Fraude crypto : Ce milliardaire chinois écope de 30 ans de prison pour une arnaque à 1 milliard de $
Trente ans de prison. La justice américaine a condamné Guo Wengui, homme d’affaires chinois exilé aux États-Unis, à trois décennies de prison pour avoir orchestré une fraude massive adossée à des cryptomonnaies. Des milliers d’investisseurs avaient été appâtés par des promesses de rendements mirobolants sur des projets crypto qui n’existaient que sur le papier.
Points clés
- Guo Wengui condamné à 30 ans de prison pour une fraude crypto
- Plus d’un milliard de dollars détournés auprès de milliers d’investisseurs
- 262 millions de dollars captés via l’Himalaya Exchange
- 889 millions de dollars de restitution ordonnés par la justice
Une fraude à plus d’un milliard de dollars en lien avec la crypto
Arrêté en mars 2023, Guo Wengui, aussi connu sous le nom de Miles Guo, aurait détourné plus d’un milliard de dollars au détriment de milliers de personnes. Selon le Département de la Justice américain, il a notamment capté 262 millions de dollars via l’Himalaya Exchange, présenté comme une plateforme crypto parfaitement légitime.
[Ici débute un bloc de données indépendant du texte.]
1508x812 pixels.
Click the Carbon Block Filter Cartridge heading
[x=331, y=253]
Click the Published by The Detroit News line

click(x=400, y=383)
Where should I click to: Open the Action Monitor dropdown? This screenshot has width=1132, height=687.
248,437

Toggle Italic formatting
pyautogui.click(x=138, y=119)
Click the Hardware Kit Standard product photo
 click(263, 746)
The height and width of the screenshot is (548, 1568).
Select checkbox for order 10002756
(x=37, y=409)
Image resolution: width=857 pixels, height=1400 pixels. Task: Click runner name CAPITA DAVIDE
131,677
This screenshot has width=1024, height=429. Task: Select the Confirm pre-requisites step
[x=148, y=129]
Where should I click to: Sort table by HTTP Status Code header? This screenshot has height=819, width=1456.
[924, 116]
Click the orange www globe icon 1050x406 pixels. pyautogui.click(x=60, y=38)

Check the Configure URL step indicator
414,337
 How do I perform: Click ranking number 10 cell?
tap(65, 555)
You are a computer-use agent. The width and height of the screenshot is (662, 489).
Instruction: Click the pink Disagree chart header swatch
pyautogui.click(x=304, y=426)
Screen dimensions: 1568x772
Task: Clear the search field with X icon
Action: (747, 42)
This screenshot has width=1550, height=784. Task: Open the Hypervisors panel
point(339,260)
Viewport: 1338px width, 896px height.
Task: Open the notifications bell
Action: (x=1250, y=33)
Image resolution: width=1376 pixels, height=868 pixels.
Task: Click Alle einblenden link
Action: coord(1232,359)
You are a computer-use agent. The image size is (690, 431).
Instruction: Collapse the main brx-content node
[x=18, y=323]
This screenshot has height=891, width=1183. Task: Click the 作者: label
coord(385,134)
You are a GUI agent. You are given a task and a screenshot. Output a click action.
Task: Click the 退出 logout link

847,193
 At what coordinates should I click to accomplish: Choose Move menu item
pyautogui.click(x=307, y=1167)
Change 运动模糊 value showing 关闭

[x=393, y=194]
En juillet 2024, un jury l’a reconnu coupable à l’unanimité sur neuf chefs d’accusation, principalement pour avoir sollicité des fonds auprès de ses abonnés en ligne sur la base de fausses déclarations. Les sommes collectées n’ont jamais financé le moindre projet alors que Guo Wengui s’offrait une demeure et des véhicules haut de gamme avec l’argent de ses victimes.
« Comme l’établit l’acte d’accusation, [Guo Wengui ] a menti à ses victimes et leur a promis des rendements importants s’ils investissaient dans des entités qu’il contrôlait, ou leur versaient de l’argent, notamment GTV Media, Himalaya Farm Alliance, G|CLUBS et Himalaya Exchange. »
Département de la Justice américain – Source : justice.gov

Une condamnation sévère de la part des États-Unis
La juge fédérale Analisa Torres a prononcé une peine de 30 ans de prison, assortie de la confiscation de 889 millions de dollars destinés à indemniser les victimes.
Selon elle, l’accusé a « exploité » celles et ceux qui aspiraient à instaurer la démocratie en Chine, sans jamais assumer la moindre responsabilité pour ses actes.
Celui qui s’affichait comme un farouche opposant au Parti communiste chinois (PCC) affirmait être venu aux États-Unis « pour détruire le PCC ». Dans les faits, il a transformé sa communauté de partisans en réservoir de victimes pour ses montages frauduleux. Et les 889 millions de dollars de restitution ne couvriront qu’une partie des pertes : le préjudice dépasse le milliard.